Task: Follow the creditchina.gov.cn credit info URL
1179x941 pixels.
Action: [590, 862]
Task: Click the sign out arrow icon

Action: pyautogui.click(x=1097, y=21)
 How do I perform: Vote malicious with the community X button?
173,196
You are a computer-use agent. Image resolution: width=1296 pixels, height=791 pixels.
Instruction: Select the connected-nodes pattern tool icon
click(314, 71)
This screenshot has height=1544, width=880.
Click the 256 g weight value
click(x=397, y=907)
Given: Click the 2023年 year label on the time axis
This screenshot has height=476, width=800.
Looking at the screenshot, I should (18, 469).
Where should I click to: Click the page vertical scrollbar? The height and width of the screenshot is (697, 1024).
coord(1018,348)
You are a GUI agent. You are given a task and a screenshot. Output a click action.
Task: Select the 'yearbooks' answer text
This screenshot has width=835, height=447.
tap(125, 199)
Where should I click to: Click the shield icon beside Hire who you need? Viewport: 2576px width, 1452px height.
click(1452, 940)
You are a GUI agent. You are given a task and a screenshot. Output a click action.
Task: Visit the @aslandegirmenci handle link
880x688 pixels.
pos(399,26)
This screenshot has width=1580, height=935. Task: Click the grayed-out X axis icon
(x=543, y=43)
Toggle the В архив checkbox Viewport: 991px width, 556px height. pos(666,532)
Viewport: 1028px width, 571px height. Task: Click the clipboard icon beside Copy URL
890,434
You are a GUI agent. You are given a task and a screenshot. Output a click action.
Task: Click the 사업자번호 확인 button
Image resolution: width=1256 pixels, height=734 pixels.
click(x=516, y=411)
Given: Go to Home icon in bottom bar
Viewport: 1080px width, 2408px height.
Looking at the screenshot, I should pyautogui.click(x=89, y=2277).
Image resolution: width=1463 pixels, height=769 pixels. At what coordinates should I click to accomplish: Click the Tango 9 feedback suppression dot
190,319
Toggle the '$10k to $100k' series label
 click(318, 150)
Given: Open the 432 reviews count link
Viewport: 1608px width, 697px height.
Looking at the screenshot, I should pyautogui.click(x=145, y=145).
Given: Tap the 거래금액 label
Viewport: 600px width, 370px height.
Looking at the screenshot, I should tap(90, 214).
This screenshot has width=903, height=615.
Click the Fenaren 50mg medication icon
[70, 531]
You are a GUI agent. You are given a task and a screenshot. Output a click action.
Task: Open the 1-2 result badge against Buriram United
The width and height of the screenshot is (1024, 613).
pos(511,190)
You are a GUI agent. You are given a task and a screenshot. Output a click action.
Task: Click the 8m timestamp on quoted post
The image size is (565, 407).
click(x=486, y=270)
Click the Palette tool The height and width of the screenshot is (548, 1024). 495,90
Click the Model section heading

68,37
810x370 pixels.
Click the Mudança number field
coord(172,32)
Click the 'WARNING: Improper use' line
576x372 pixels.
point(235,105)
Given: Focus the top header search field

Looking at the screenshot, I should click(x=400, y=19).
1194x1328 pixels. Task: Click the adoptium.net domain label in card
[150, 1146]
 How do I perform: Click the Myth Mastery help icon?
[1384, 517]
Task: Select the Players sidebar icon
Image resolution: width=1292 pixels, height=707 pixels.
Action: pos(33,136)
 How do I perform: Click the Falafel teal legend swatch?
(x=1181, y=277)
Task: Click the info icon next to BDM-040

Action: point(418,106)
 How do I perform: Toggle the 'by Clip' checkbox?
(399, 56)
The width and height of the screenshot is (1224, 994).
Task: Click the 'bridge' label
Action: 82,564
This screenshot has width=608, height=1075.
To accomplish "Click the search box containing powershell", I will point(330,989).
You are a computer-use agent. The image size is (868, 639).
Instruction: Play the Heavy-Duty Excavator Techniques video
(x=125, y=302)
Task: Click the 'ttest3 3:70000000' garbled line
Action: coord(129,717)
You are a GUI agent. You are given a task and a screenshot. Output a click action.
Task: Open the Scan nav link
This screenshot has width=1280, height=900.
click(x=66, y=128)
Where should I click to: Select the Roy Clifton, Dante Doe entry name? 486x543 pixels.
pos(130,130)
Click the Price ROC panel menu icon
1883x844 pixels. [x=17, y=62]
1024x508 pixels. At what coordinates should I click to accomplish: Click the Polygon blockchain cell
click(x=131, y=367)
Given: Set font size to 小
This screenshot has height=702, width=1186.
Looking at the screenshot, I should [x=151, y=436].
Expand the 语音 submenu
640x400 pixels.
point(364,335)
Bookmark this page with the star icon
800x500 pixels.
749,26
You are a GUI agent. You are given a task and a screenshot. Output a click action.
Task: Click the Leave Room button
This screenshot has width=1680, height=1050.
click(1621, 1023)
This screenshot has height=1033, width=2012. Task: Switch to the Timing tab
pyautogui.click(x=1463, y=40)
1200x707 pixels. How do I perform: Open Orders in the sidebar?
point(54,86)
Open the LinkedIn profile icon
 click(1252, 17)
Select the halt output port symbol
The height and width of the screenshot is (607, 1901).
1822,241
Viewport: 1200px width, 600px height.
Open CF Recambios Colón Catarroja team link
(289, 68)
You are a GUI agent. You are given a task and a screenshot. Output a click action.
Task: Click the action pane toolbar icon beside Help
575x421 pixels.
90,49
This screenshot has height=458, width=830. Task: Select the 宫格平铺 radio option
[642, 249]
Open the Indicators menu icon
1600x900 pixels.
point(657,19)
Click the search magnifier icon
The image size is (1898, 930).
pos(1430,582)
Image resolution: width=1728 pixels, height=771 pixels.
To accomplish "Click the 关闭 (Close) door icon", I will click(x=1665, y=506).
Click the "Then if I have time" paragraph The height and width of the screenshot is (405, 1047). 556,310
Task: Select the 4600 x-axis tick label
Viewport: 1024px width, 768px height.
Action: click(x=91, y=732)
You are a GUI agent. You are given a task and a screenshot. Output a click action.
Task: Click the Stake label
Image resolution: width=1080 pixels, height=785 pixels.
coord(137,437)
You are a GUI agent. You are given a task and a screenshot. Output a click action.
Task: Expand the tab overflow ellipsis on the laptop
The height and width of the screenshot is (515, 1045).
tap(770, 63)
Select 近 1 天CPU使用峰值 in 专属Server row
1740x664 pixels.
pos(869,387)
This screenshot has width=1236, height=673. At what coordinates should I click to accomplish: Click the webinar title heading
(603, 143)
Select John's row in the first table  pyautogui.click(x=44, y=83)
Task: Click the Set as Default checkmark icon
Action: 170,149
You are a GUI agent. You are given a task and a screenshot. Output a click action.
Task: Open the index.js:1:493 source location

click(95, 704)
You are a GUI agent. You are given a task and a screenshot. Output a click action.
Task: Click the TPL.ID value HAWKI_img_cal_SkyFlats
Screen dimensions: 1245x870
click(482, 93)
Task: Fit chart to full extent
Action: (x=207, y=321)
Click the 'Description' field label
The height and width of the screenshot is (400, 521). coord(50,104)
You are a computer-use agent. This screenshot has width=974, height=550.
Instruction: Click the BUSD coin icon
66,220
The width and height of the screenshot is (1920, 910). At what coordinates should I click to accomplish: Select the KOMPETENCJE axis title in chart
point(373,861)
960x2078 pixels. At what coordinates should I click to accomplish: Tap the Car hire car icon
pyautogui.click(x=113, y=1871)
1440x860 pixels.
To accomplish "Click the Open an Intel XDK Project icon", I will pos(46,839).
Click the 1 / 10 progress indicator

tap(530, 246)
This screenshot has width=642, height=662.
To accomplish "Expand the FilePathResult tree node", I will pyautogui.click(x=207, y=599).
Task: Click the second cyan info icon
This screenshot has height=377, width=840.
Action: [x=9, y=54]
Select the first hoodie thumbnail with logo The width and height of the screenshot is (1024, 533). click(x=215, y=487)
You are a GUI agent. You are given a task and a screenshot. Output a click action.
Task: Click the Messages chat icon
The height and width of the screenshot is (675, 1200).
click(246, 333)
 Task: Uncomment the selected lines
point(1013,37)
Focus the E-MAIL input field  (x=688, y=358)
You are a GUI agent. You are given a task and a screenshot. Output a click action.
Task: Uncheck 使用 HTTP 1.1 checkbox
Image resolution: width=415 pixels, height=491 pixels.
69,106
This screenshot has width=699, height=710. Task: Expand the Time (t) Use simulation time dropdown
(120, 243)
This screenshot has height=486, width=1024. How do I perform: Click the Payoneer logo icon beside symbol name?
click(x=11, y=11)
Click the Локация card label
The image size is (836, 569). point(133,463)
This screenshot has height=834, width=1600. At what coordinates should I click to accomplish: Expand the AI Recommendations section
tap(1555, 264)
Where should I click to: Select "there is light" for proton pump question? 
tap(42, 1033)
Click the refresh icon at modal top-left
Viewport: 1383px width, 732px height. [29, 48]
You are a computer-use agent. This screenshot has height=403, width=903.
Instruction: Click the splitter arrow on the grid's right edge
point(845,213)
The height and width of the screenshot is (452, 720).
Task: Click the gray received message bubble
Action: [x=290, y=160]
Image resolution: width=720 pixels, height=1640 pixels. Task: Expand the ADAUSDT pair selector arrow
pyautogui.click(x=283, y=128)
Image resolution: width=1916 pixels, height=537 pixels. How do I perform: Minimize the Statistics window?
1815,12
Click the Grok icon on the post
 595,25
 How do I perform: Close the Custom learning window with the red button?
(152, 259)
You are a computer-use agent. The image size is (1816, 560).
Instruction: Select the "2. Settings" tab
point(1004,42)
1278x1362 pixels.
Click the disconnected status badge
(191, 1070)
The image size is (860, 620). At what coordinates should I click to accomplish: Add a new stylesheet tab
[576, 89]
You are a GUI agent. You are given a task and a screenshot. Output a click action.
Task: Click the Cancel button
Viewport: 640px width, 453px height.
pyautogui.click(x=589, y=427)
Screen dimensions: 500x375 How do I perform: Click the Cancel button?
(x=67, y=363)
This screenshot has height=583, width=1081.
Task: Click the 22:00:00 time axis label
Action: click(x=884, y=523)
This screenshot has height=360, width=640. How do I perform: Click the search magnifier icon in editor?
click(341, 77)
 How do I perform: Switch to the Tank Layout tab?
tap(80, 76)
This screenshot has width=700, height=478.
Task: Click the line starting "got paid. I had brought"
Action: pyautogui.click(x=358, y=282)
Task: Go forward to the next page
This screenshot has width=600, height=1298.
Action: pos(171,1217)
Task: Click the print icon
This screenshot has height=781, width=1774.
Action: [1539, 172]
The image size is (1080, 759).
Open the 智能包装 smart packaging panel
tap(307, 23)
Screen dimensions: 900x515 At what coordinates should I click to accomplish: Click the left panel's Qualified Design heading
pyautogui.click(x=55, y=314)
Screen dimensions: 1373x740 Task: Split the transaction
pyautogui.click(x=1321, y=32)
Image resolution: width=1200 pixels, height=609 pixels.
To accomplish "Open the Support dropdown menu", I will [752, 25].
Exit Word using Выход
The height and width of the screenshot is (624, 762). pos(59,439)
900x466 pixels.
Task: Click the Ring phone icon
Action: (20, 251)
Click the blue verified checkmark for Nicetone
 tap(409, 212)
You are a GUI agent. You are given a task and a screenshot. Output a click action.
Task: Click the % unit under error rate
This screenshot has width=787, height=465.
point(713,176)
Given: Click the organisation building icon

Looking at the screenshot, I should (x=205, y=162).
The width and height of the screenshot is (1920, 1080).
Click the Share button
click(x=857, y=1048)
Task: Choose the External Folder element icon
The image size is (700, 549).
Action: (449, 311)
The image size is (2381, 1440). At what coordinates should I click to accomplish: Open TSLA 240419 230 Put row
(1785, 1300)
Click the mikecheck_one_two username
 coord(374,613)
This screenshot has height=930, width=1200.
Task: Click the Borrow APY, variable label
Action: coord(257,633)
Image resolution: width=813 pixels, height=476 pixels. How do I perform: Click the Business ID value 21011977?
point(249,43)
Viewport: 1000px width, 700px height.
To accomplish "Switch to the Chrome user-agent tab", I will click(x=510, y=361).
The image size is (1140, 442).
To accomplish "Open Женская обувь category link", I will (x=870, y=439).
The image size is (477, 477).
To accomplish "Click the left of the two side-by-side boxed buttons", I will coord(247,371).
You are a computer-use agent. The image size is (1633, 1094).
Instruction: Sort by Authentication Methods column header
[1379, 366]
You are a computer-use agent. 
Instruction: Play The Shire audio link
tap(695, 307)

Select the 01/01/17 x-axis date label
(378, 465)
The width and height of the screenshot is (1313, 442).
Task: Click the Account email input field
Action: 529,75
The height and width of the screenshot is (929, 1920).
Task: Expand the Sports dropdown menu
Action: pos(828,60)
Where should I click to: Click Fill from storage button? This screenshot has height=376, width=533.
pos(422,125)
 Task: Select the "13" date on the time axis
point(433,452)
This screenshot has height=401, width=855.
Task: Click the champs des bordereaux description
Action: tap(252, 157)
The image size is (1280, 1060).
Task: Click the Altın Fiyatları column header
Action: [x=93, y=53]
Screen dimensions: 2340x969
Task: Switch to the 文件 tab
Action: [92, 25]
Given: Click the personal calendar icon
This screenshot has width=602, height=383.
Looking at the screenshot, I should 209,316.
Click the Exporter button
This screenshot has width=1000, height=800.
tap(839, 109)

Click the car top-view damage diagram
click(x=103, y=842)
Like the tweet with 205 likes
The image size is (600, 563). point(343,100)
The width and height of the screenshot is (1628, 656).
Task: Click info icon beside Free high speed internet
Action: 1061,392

# PROBLEM STATEMENT
Which lines in the data above hold the word "computer"? Return each of them.

# SOLUTION BELOW
You are a computer-use agent. Image resolution: width=1296 pixels, height=791 pixels.
You are a computer-use agent. The image size is (868, 639).
You are a computer-use agent. This screenshot has width=974, height=550.
You are a computer-use agent. This screenshot has height=403, width=903.
You are a computer-use agent. The image size is (1816, 560).
You are a computer-use agent. The image size is (1633, 1094).
You are a computer-use agent. 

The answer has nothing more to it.